**What the task asks:** Only the lines below between the ones containing "You are a computer-use agent. The image size is (710, 1698)." and "This screenshot has width=1210, height=650.", inclusive, are to be reproduced, each exactly as it stands.

[Entries taken from a collection]
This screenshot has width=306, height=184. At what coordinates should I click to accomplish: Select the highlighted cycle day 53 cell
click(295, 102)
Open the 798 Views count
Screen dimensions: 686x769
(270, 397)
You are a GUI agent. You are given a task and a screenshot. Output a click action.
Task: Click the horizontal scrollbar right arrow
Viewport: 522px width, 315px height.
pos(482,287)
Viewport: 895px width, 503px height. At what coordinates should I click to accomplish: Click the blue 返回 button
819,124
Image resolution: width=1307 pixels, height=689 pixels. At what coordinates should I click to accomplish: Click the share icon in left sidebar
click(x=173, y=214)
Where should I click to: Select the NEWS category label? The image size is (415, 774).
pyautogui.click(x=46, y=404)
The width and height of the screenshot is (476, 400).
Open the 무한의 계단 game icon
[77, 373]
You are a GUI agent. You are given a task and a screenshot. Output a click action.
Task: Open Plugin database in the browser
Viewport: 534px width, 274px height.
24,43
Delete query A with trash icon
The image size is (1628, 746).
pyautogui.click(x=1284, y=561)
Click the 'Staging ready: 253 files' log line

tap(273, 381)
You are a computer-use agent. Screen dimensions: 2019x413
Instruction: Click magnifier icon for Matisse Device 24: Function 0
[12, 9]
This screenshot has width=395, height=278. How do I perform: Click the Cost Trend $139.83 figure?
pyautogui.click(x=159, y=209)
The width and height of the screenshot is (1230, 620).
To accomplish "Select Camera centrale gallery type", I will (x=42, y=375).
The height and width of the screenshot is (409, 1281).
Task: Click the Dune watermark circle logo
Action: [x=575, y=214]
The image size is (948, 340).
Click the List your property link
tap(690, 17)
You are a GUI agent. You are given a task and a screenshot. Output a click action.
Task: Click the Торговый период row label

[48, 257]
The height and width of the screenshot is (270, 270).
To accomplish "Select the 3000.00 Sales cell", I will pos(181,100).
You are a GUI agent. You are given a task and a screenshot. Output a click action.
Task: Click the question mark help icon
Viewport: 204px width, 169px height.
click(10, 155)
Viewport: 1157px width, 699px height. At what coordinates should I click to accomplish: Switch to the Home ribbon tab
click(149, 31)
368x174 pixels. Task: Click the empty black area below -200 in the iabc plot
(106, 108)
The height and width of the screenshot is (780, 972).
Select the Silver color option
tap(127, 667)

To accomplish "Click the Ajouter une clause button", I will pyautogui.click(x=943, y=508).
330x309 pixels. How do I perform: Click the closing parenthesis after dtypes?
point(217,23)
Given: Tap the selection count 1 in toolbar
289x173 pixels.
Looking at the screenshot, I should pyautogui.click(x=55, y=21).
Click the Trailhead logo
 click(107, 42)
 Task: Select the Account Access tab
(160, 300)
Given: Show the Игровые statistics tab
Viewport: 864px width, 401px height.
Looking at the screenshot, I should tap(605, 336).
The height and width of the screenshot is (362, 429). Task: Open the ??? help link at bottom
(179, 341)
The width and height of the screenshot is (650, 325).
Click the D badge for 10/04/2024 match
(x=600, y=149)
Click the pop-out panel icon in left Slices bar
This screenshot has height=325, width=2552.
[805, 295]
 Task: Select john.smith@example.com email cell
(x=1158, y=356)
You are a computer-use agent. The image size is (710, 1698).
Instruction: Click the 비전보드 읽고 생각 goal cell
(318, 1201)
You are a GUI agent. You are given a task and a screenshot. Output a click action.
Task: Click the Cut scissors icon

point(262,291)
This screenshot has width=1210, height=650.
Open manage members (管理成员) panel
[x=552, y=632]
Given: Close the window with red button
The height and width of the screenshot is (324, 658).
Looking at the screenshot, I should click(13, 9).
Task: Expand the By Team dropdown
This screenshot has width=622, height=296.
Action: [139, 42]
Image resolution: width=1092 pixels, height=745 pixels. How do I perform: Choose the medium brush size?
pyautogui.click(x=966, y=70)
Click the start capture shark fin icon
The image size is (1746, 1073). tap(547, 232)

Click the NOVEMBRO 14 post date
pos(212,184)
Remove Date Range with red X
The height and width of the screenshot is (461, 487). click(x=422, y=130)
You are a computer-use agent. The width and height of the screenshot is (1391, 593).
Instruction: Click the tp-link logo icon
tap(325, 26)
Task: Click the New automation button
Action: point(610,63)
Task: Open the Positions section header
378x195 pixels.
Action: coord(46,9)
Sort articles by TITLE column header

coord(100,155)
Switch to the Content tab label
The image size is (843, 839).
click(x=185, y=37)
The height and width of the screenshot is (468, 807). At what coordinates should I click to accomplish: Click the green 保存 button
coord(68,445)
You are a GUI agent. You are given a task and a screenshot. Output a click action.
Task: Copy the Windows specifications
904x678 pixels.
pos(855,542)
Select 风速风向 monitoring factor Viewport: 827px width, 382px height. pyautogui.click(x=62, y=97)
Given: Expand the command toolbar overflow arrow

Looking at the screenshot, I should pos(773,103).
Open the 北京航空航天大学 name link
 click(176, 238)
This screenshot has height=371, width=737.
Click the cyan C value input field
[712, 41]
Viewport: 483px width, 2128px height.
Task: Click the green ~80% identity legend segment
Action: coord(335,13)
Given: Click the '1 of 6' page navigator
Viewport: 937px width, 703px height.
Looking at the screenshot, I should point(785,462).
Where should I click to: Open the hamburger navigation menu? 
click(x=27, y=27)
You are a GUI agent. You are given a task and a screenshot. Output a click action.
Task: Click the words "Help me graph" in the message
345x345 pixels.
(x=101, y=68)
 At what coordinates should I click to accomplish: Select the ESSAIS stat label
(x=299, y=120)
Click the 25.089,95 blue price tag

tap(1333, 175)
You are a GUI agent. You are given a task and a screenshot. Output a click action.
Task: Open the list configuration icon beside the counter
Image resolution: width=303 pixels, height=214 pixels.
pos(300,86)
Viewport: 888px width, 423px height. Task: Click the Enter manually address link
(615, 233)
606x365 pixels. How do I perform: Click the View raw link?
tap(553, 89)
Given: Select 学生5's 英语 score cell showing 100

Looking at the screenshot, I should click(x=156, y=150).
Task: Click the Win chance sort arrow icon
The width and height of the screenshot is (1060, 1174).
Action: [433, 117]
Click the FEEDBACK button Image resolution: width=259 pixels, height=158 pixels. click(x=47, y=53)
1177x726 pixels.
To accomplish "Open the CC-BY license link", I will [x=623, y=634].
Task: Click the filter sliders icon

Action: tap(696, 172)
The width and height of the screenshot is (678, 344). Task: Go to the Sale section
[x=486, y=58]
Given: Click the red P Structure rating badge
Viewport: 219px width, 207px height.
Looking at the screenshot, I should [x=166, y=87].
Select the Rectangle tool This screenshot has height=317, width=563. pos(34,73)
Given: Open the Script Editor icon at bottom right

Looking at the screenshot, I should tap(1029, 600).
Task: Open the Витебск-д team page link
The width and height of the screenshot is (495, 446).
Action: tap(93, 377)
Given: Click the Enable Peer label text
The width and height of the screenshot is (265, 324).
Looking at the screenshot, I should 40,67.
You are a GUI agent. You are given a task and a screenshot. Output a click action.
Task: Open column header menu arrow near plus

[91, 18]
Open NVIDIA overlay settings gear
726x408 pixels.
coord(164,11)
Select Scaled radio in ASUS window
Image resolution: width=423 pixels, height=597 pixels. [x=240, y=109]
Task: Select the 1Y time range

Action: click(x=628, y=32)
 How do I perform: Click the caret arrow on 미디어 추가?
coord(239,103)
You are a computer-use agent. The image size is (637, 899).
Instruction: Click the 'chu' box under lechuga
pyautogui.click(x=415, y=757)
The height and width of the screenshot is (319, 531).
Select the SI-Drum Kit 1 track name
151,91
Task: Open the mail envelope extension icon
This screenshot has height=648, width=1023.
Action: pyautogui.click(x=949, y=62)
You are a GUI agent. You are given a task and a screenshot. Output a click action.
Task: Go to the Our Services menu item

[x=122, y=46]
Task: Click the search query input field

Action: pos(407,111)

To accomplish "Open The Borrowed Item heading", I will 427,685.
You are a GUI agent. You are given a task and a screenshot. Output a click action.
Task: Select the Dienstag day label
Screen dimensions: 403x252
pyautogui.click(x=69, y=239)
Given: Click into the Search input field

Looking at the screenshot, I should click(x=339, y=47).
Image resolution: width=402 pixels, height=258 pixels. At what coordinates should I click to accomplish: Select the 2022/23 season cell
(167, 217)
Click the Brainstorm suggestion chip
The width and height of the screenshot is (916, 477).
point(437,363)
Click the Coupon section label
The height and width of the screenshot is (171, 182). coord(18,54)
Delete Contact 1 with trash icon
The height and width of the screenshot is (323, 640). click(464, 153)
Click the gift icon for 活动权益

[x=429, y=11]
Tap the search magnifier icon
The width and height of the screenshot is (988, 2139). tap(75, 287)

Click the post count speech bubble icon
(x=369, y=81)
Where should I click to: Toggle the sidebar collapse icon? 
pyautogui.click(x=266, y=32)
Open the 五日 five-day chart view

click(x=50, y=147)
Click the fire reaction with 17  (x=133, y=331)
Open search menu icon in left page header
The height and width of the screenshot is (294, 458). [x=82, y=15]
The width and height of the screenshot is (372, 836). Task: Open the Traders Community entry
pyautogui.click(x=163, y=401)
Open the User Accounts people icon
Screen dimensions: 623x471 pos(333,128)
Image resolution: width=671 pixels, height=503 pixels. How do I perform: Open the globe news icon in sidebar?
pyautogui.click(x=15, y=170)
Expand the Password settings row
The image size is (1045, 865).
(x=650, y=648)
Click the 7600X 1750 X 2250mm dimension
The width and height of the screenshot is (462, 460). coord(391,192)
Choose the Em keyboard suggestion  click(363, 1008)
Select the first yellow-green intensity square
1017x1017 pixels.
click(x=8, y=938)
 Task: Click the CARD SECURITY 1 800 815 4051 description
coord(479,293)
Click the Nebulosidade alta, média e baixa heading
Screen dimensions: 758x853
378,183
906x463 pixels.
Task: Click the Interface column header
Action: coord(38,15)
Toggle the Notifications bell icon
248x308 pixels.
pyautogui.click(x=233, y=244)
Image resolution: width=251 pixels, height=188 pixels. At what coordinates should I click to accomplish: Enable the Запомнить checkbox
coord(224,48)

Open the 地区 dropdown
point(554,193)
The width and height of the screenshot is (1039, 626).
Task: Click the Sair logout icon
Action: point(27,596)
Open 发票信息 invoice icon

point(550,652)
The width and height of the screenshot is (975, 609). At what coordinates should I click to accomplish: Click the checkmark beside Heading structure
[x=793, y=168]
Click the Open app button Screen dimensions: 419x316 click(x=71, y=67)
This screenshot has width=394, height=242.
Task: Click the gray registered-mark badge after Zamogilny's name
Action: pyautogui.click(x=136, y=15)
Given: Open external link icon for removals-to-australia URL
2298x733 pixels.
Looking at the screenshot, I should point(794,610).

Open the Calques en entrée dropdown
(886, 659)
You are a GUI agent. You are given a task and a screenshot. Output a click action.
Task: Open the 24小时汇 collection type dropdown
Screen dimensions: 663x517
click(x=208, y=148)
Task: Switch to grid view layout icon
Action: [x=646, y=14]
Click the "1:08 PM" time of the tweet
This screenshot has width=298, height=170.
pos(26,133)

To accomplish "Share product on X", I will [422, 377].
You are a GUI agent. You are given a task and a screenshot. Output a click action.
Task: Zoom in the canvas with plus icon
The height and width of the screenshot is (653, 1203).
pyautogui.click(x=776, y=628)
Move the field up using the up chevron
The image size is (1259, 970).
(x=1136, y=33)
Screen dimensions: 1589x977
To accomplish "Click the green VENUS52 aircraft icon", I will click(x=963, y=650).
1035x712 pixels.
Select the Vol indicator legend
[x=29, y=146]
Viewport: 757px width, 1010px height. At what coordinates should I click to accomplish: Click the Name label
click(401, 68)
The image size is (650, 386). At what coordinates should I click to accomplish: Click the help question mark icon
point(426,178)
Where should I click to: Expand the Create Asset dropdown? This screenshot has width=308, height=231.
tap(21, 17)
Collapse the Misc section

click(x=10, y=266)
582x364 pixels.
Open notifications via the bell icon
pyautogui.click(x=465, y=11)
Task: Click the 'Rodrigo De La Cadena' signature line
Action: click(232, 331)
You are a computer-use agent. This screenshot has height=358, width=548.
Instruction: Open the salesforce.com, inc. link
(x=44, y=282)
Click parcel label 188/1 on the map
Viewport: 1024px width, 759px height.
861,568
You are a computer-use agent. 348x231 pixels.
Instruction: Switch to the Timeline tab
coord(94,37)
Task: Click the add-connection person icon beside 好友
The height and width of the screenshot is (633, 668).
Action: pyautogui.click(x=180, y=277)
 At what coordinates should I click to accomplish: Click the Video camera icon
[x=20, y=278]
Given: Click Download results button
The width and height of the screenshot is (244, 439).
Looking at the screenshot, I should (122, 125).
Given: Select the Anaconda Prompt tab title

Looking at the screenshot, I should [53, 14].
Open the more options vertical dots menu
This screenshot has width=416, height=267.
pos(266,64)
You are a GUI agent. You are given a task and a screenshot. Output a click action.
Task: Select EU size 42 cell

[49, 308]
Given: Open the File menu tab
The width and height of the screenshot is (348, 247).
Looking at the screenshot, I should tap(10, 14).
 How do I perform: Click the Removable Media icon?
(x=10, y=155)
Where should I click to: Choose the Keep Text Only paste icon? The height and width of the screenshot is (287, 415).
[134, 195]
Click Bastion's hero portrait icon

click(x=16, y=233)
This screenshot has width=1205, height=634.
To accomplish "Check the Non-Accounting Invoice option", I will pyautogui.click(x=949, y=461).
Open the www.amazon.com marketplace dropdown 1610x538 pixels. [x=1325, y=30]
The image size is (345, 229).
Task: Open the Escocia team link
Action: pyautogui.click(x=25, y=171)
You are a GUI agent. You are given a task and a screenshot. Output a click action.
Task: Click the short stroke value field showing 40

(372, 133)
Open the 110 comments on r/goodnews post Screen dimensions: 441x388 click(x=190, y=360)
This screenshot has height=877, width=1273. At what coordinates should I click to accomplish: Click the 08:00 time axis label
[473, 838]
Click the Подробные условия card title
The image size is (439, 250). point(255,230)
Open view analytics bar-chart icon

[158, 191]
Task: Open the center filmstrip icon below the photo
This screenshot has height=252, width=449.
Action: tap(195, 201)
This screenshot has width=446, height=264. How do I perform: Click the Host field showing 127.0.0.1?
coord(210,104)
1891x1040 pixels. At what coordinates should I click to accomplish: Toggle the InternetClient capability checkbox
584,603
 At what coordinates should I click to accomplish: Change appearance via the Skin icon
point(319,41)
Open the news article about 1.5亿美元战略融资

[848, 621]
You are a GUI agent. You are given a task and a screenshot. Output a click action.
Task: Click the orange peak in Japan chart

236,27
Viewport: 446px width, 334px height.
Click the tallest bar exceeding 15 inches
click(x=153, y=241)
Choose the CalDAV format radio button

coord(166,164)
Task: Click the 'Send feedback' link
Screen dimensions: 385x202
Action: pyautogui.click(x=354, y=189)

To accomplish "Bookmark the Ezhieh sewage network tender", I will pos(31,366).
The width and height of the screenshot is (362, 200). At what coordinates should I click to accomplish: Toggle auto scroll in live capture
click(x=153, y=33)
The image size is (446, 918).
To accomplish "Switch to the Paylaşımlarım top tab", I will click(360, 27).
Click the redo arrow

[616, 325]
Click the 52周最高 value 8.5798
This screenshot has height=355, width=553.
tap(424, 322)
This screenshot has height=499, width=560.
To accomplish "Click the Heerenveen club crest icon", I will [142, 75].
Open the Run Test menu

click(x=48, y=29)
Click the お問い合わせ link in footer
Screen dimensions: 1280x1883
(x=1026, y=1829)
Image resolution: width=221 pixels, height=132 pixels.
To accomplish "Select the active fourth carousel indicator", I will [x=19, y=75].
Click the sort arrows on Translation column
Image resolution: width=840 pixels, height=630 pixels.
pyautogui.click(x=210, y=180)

**Reply:**
You are a computer-use agent. The image size is (710, 1698).
Instruction: Click the 비전보드 읽고 생각 goal cell
(318, 1201)
You are a GUI agent. You are given a task and a screenshot. Output a click action.
Task: Click the Cut scissors icon

point(262,291)
This screenshot has width=1210, height=650.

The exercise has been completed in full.